No quiero aventurarme demasiado
pero juraría que cierto tipo de desequilibrio existe en sus vidas para que se
erijan en “paladinas” de las personas de la calle de una manera tan aleatoria,
improductiva e incluso peligrosa (conozco a alguna que tuvo que dejar su
afición por graves afecciones pulmonares contraídas vete tú a saber cómo). Pero
no soy yo quien las vaya a hacer entrar en razón, ya lo intenté y me llevé mis
buenos rapapolvos. Lo malo es que en algunas ocasiones interfieren realmente en
la labor que realizan los servicios sociales que trabajamos con personas sin
hogar por esa manera tan patológica de ejercer la caridad.
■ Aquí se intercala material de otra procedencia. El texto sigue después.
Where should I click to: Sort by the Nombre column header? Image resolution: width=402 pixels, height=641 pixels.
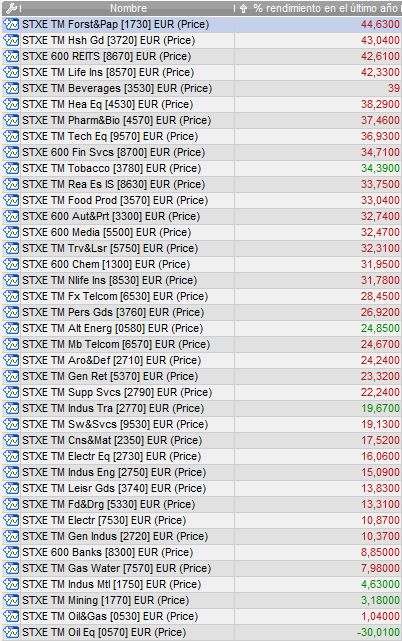(x=128, y=8)
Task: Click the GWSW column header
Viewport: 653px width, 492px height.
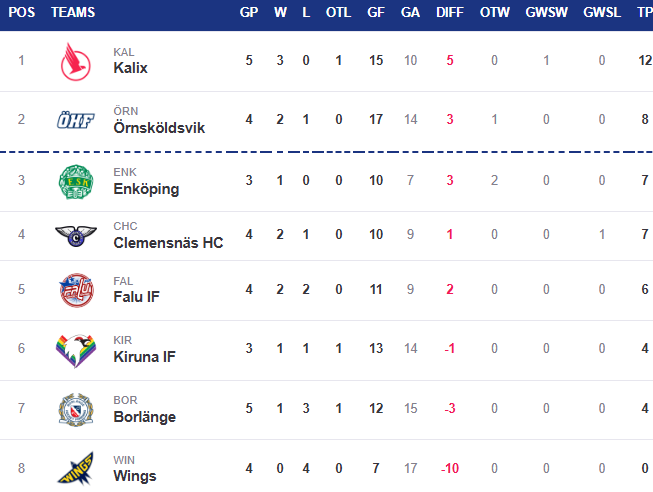Action: [546, 12]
Hace poco una de las personas que
llevaba años durmiendo en el mismo portal ha tenido que evacuar su posición y
pasarse al túnel comercial de la acera de enfrente. Derriban el edificio. Antes, tenía a su servicio a muchos de los
vecinos que le aportaban comida, bebida, tabaco e incluso oí algún día decirle
a una joven de la pizzería: “te quiero”. Hoy, estando a una distancia mínima de
su anterior sitio, puesto que solo hay que cruzar el paso de cebra, no tiene a
ninguno de esos vecinos tan dispuestos y colaboradores, su situación es mucho
más precaria y apenas tiene un saco de dormir. Todo aquel entorno que tenía
“apesebrado” a nuestro amigo ya no es capaz de cruzar el paso de cebra para
seguir con su labor. Entonces, ¿qué pasa? ¿Qué si ya no está en mi camino, en
mi calle, en mi ruta para comprar el pan, en mi lugar de trabajo ya no es mi
pobre? Es tan ilógico el sentido de propiedad de algunas personas que piensan
“este es mi pobre” que no se dan cuenta del daño que pueden hacer. Aunque yo,
sinceramente, me alegro de que su ayuda se haya acabado, así ahora sí que
realmente los servicios sociales podrán hacer su labor y seguramente serán esos
mismos vecinos que no se atreven a cruzar la calle quienes denuncien su
“insostenible situación”.
Para terminar, solo quiero que se
entienda que el ofrecer algún tipo de limosna a la gente que está en la calle
es generalmente contraproducente y nada apropiado. Sé que algunos no lo
entenderán así, pero es así como lo tengo que proclamar. Aquel que quiera
ayudar que lo haga a través de algún servicio social o colaborando con las
ONG’s que se dedican a ello.
Personalmente creo que la mejor
limosna que podemos dar, sea quien sea el receptor, es un saludo, una sonrisa y
unas pocas palabras de cariño, simplemente para que le demos algo que no se
puede dar de otra manera: VISIBILIDAD.